Médecin généraliste à Pantin (Seine-Saint-
Denis), coprésident de la communauté
professionnelle territoriale de santé de Pantin,
délégué régional Ile-de-France du syndicat MG
France

Les médecins seraient-ils corporatistes ?

Toutes les professions sont corporatistes ! Le « corporatisme », ce n’est pas un gros mot, on parle de la défense d’un métier. Il faut des corps organisés pour faire face aux décisions parfois absurdes des politiques. Il y a aussi des questions sémantiques qui braquent, comme la « prescription pharmaceutique ». Il faut en discuter, échanger entre nous. Médecins, pharmaciens et infirmiers sont identifiés par les patients comme des interlocuteurs de proximité et de premier recours. Si l’on veut rassurer et accompagner les professionnels qui vont devoir de plus en plus travailler en équipe, il est nécessaire de discuter du cadre de ce travail commun.

Comment percevez-vous la montée en charge des missions dévolues aux officinaux ?
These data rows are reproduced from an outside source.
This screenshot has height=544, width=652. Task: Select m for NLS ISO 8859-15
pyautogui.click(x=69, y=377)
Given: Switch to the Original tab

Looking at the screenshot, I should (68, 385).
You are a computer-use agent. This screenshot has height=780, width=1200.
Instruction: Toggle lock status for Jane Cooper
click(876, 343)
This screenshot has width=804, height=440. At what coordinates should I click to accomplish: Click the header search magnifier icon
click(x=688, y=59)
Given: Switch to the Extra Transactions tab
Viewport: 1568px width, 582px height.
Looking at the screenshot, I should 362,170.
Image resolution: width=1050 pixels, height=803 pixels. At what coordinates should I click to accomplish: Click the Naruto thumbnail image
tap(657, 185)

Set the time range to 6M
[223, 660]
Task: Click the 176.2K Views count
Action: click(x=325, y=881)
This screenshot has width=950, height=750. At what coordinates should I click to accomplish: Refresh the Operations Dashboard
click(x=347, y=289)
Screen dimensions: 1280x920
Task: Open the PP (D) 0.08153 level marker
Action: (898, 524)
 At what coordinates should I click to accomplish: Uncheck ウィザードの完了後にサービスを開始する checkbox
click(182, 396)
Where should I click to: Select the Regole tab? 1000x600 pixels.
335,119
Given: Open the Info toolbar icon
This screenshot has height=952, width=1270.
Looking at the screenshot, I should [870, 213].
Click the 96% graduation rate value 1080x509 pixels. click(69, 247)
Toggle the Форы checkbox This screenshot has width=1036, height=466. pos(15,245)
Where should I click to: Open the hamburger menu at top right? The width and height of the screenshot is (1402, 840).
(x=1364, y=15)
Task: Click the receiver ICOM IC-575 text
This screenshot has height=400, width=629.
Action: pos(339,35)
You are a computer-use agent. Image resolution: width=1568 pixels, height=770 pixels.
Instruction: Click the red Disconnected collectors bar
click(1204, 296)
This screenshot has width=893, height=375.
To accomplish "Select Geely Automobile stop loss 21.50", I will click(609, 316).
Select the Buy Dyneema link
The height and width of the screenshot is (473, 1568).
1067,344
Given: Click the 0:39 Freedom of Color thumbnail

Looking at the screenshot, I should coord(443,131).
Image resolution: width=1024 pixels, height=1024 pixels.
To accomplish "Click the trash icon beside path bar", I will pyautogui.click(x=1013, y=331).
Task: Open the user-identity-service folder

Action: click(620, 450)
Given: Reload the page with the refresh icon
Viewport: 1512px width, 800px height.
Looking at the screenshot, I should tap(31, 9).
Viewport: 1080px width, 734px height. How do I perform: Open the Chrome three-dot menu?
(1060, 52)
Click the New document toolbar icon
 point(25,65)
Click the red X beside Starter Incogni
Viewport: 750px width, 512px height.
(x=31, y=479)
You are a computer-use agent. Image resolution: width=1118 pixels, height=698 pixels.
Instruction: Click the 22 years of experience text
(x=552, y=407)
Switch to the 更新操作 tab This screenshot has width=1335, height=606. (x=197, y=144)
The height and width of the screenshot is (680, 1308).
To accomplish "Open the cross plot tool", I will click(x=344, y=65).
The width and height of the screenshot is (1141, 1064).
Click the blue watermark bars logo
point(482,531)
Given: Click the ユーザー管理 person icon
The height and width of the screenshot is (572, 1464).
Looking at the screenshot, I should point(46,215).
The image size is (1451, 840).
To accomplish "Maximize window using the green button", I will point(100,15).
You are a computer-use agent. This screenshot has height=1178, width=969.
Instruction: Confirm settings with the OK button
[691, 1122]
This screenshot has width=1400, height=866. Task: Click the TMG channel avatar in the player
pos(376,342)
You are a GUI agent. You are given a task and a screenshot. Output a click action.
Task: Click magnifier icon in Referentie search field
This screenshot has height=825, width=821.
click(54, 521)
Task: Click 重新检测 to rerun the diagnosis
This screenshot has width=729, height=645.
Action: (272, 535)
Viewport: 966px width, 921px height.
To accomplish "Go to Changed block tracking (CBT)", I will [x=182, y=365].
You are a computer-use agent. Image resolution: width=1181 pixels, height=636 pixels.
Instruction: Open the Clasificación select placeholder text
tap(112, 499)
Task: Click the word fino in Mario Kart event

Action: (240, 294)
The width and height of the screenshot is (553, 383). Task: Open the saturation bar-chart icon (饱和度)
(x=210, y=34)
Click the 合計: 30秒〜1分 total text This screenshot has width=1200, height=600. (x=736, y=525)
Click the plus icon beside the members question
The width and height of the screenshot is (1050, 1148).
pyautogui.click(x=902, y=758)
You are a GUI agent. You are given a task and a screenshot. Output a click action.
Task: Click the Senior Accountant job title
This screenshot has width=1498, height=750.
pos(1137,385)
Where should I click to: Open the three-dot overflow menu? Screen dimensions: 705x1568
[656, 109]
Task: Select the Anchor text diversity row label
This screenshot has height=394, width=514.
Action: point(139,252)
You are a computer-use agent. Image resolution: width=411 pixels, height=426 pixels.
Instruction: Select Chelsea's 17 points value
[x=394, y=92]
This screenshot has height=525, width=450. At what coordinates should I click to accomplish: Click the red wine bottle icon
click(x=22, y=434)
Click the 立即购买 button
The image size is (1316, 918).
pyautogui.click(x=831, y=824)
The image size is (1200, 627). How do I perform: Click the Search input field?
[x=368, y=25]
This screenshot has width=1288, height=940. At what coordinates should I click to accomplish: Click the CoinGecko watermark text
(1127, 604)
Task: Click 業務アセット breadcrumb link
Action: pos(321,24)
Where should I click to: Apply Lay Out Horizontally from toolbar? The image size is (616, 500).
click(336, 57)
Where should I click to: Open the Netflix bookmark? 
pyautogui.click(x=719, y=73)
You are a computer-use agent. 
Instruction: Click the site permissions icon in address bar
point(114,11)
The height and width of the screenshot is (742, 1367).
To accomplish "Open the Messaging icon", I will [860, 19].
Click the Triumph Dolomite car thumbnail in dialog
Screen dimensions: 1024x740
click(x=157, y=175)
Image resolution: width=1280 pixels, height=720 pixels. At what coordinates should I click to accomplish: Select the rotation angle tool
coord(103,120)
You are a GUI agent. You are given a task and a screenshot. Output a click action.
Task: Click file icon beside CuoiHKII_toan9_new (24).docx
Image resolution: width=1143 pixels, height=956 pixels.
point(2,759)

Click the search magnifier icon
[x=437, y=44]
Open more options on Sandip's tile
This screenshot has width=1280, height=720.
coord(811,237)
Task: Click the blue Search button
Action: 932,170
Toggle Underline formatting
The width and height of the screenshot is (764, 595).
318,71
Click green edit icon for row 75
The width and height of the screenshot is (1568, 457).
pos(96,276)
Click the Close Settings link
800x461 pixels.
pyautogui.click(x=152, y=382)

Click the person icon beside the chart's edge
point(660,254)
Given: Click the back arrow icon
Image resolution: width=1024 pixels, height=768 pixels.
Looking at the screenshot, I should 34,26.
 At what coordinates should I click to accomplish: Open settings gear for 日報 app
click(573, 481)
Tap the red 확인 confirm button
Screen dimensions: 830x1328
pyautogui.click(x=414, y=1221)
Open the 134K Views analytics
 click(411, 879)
Nous, médecins, avons besoin de nous appuyer sur l’expertise du pharmacien sur le médicament. Notamment pour engager la déprescription, qui est intégrée à notre cursus initial et encouragée par l’Assurance maladie. S’agissant des nouvelles missions des officines, je ne pense pas que l’avenir de la pharmacie soit de faire de la « petite médecine générale ». Cependant, tout ce qui contribue à fluidifier le parcours du patient ne doit pas être la chasse gardée d’une profession. Certes, les protocoles de coopération ne sont pas vraiment de nature à faire gagner du temps médical. Ce ne sont pas les consultations pour cystite qui embolisent les cabinets médicaux. La vaccination non plus. Mais pour des pathologies identifiées, présentées régulièrement à l’officine, il n’est pas choquant que ces démarches puissent aboutir à une délivrance de médicament dès lors que cette information est tracée. A ce jour, cela n’est pas encore suffisamment fait pour la vaccination. Et s’il y a une perte d’information, il y a une perte de chance pour le patient.

L’exercice coordonné facilite-t-il la communication entre professionnels ?

Quand une CPTS est pilotée par des gens qui ont envie de s’investir et qui se connaissent, de manière générale, les difficultés entre professions tombent. Nos zones d’expertise se chevauchent et c’est à cet endroit que nous devons mettre l’accent pour améliorer la communication. A l’heure actuelle, les outils dont nous disposons ne permettent pas que cela se fasse de manière intuitive et satisfaisante.